▶ [Exercise requirements]: Extend the abstract below on generating parathyroid glands from pluripotent stem cells, starting right after its last sentence.
** Opening Source passage block **
Parathyroid Gland Generation from Pluripotent Stem Cells

Kano, Mayuko

Endocrinol Metab. 2024 Aug;39(4):552-558. 10.3803/EnM.2024.1989.

Parathyroid Gland Generation from Pluripotent Stem Cells

Kano M ¹

Affiliations

¹Department of Metabolism and Endocrinology, St. Marianna University School of Medicine, Kawasaki, Japan

KMID: 2558937
DOI: http://doi.org/10.3803/EnM.2024.1989

Abstract

Patients with permanent hypoparathyroidism require lifelong treatment. Current replacement therapies sometimes have adverse effects (e.g., hypercalciuria and chronic kidney disease). Generating parathyroid glands (PTGs) from the patient’s own induced pluripotent stem cells (PSCs), with transplantation of these PTGs, would be an effective treatment option. Multiple methods for generating PTGs from PSCs have been reported. One major trend is in vitro differentiation of PSCs into PTGs. Another is in vivo generation of PSC-derived PTGs by injecting PSCs into PTG-deficient embryos. This review discusses current achievements and challenges in present and future PTG regenerative medicine.
** Closing Source passage block **
** Opening Data supplied block **
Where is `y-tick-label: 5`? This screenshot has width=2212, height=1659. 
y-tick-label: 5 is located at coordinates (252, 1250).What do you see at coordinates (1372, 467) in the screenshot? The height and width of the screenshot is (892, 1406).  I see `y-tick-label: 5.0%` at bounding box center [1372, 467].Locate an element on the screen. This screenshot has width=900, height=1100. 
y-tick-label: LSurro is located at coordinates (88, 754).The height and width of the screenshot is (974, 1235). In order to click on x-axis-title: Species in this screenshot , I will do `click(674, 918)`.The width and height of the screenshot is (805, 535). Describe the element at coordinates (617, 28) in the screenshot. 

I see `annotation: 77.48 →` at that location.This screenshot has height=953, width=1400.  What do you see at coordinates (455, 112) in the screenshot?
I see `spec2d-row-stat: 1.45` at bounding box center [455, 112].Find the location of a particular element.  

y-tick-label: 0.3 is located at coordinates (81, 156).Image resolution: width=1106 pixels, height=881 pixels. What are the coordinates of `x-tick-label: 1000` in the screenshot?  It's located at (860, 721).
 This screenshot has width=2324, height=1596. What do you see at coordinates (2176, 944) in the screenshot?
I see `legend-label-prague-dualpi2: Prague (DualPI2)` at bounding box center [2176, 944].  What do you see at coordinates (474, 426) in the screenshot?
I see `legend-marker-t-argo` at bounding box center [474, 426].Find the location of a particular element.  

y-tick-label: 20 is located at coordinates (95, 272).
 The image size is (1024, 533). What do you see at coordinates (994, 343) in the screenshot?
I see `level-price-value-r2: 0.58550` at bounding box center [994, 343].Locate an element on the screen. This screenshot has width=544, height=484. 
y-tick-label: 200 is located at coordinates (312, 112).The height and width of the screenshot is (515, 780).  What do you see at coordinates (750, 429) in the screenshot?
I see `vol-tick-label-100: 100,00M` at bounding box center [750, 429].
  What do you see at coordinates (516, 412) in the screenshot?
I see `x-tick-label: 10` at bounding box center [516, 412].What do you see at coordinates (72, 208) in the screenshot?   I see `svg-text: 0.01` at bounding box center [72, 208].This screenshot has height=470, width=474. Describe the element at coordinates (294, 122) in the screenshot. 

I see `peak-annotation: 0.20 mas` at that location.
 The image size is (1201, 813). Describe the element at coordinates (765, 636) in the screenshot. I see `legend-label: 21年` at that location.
** Closing Data supplied block **
▶ [Answer]:
Keyword

Parathyroid glands; Pluripotent stem cells; Regenerative medicine

Figure

Fig. 1. Schematic diagram of parathyroid gland (PTG) differentiation in vitro. In vitro PTG differentiation recapitulates early mammalian PTG development. Human pluripotent stem cells (PSCs) differentiate into definitive endoderm (DE) under high concentrations of activin A. This process is common to all three methods reviewed herein (upper [10], middle [13], bottom [14]). DE is subsequently induced to become anterior foregut endoderm (AFE). Rostral AFE differentiates into pharyngeal endoderm (PE). Oct4, POU class 5 homeobox 1; Nanog, nanog homeobox; Sox2, SRY-box transcription factor 2; Foxa2, forkhead box A2; Hoxa3, homeobox A3; Tbx1, T-box 1; Pax1, paired box 1; Pth, parathyroid hormone; Gcm2, glial cells missing 2; Casr, Ca-sensing receptor; Nkx2.1, NK2 homeobox 1; BMP4, bone morphogenetic protein 4; bFGF, basic fibroblast growth factor; WNT3a, Wnt family member 3A; KGF, keratinocyte growth factor; FGF10, fibroblast growth factor 10; EGF, epidermal growth factor; SHH, sonic hedgehog; ATRA, all-transretinoic acid.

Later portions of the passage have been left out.